The NDR1–RIN4 Interaction Occurs within the First Four Amino Acids of NDR1.
Stepwise deletions of two and four amino acids from the N terminus of NDR1 results in a differential pattern of association with RIN4.
(A) Coimmunoprecipitation and protein gel blot analysis of T7:NDR1 and HA:RIN4 from total protein extracts isolated from transiently expressed N. benthamiana. Loss of the NDR1–RIN4 interaction occurs following deletion of four amino acids from the N terminus of NDR1.
(B) Homologous expression of the NDR1Δ4 deletion mutant in Arabidopsis. Native promoter expression of T7:NDR1 and T7:NDR1Δ4 cDNAs in the Arabidopsis ndr1-1 mutant background confirms results of transient heterologous expression. Native RIN4 antibodies coimmunoprecipitate T7:NDR1 yet fail to coimmunoprecipitate T7:NDR1Δ4.

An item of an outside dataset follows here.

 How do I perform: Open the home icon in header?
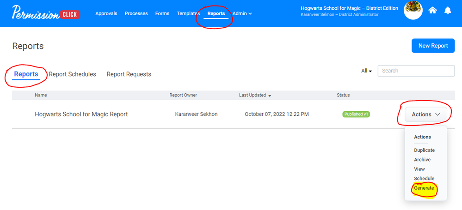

(C) Ultracentrifugation and localization of NDR1 and NDR1 deletion constructs confirm membrane localization. Total protein extracts from Arabidopsis plants (ndr1-1/HA:NDR1) expressing wild-type and deletion constructs were subjected to ultracentrifugation and separation by SDS-PAGE. Protein gel blot analysis (anti-T7) confirms plasma membrane localization for wild-type, Δ2, and Δ4 T7:NDR1 constructs.